● THE PROBLEM
Could you reproduce every record below exactly as it stands?

Pixel coordinate grounding data
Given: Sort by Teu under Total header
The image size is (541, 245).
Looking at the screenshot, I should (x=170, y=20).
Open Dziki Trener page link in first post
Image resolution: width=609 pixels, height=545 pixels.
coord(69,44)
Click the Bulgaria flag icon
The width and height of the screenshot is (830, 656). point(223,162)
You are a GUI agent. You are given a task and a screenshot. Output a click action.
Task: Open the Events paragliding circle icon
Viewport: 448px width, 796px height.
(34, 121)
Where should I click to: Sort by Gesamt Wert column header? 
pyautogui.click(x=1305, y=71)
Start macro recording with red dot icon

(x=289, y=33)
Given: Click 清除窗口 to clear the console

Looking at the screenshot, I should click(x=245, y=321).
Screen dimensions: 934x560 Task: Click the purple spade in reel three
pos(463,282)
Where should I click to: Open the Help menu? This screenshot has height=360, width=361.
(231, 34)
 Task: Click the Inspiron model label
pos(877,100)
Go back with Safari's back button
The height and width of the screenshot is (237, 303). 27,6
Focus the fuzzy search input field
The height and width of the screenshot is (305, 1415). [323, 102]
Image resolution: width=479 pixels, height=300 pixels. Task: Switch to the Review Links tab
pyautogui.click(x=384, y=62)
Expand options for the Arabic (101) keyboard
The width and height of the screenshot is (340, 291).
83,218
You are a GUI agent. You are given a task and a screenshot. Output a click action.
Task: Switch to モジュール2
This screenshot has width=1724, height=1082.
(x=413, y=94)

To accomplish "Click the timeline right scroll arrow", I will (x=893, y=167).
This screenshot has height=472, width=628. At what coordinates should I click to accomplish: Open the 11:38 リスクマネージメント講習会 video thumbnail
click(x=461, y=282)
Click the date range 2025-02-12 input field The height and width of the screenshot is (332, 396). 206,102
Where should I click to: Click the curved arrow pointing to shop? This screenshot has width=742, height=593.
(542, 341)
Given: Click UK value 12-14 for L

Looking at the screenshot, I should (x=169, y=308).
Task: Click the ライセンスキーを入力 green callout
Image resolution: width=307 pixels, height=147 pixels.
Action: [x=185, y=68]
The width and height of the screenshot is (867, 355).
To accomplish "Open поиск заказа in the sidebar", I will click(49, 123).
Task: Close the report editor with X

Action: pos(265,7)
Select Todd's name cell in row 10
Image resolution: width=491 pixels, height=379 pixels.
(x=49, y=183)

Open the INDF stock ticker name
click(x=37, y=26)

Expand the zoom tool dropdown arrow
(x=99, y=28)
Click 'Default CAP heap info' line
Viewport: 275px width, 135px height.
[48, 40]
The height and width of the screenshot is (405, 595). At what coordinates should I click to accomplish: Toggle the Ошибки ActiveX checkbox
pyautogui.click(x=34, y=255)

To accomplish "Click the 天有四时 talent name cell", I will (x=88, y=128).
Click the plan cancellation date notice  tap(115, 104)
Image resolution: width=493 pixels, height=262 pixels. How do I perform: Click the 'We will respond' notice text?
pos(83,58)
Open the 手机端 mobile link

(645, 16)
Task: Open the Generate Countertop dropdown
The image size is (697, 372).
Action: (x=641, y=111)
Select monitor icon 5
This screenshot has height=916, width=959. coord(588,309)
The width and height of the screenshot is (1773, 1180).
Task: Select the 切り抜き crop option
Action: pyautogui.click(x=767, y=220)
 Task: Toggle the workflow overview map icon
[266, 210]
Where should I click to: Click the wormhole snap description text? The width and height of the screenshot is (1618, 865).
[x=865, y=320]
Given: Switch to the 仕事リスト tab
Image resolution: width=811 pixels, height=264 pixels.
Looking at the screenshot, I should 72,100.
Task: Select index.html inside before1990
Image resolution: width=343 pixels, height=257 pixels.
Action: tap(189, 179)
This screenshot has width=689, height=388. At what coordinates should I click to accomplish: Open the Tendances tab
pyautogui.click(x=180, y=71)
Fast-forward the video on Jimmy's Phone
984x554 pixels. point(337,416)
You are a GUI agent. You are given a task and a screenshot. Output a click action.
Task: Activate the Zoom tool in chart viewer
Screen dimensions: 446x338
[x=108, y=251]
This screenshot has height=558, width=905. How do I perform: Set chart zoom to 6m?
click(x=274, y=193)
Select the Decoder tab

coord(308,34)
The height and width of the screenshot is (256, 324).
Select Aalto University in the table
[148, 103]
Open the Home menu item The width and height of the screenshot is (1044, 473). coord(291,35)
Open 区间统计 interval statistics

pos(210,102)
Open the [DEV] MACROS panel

● RESPONSE
Given: Sort by Teu under Total header
The image size is (541, 245).
Looking at the screenshot, I should (x=170, y=20).
Open Dziki Trener page link in first post
Image resolution: width=609 pixels, height=545 pixels.
coord(69,44)
Click the Bulgaria flag icon
The width and height of the screenshot is (830, 656). point(223,162)
You are a GUI agent. You are given a task and a screenshot. Output a click action.
Task: Open the Events paragliding circle icon
Viewport: 448px width, 796px height.
(34, 121)
Where should I click to: Sort by Gesamt Wert column header? 
pyautogui.click(x=1305, y=71)
Start macro recording with red dot icon

(x=289, y=33)
Given: Click 清除窗口 to clear the console

Looking at the screenshot, I should click(x=245, y=321).
Screen dimensions: 934x560 Task: Click the purple spade in reel three
pos(463,282)
Where should I click to: Open the Help menu? This screenshot has height=360, width=361.
(231, 34)
 Task: Click the Inspiron model label
pos(877,100)
Go back with Safari's back button
The height and width of the screenshot is (237, 303). 27,6
Focus the fuzzy search input field
The height and width of the screenshot is (305, 1415). [323, 102]
Image resolution: width=479 pixels, height=300 pixels. Task: Switch to the Review Links tab
pyautogui.click(x=384, y=62)
Expand options for the Arabic (101) keyboard
The width and height of the screenshot is (340, 291).
83,218
You are a GUI agent. You are given a task and a screenshot. Output a click action.
Task: Switch to モジュール2
This screenshot has width=1724, height=1082.
(x=413, y=94)

To accomplish "Click the timeline right scroll arrow", I will (x=893, y=167).
This screenshot has height=472, width=628. At what coordinates should I click to accomplish: Open the 11:38 リスクマネージメント講習会 video thumbnail
click(x=461, y=282)
Click the date range 2025-02-12 input field The height and width of the screenshot is (332, 396). 206,102
Where should I click to: Click the curved arrow pointing to shop? This screenshot has width=742, height=593.
(542, 341)
Given: Click UK value 12-14 for L

Looking at the screenshot, I should (x=169, y=308).
Task: Click the ライセンスキーを入力 green callout
Image resolution: width=307 pixels, height=147 pixels.
Action: [x=185, y=68]
The width and height of the screenshot is (867, 355).
To accomplish "Open поиск заказа in the sidebar", I will click(49, 123).
Task: Close the report editor with X

Action: pos(265,7)
Select Todd's name cell in row 10
Image resolution: width=491 pixels, height=379 pixels.
(x=49, y=183)

Open the INDF stock ticker name
click(x=37, y=26)

Expand the zoom tool dropdown arrow
(x=99, y=28)
Click 'Default CAP heap info' line
Viewport: 275px width, 135px height.
[48, 40]
The height and width of the screenshot is (405, 595). At what coordinates should I click to accomplish: Toggle the Ошибки ActiveX checkbox
pyautogui.click(x=34, y=255)

To accomplish "Click the 天有四时 talent name cell", I will (x=88, y=128).
Click the plan cancellation date notice  tap(115, 104)
Image resolution: width=493 pixels, height=262 pixels. How do I perform: Click the 'We will respond' notice text?
pos(83,58)
Open the 手机端 mobile link

(645, 16)
Task: Open the Generate Countertop dropdown
The image size is (697, 372).
Action: (x=641, y=111)
Select monitor icon 5
This screenshot has height=916, width=959. coord(588,309)
The width and height of the screenshot is (1773, 1180).
Task: Select the 切り抜き crop option
Action: pyautogui.click(x=767, y=220)
 Task: Toggle the workflow overview map icon
[266, 210]
Where should I click to: Click the wormhole snap description text? The width and height of the screenshot is (1618, 865).
[x=865, y=320]
Given: Switch to the 仕事リスト tab
Image resolution: width=811 pixels, height=264 pixels.
Looking at the screenshot, I should 72,100.
Task: Select index.html inside before1990
Image resolution: width=343 pixels, height=257 pixels.
Action: tap(189, 179)
This screenshot has width=689, height=388. At what coordinates should I click to accomplish: Open the Tendances tab
pyautogui.click(x=180, y=71)
Fast-forward the video on Jimmy's Phone
984x554 pixels. point(337,416)
You are a GUI agent. You are given a task and a screenshot. Output a click action.
Task: Activate the Zoom tool in chart viewer
Screen dimensions: 446x338
[x=108, y=251]
This screenshot has height=558, width=905. How do I perform: Set chart zoom to 6m?
click(x=274, y=193)
Select the Decoder tab

coord(308,34)
The height and width of the screenshot is (256, 324).
Select Aalto University in the table
[148, 103]
Open the Home menu item The width and height of the screenshot is (1044, 473). coord(291,35)
Open 区间统计 interval statistics

pos(210,102)
Open the [DEV] MACROS panel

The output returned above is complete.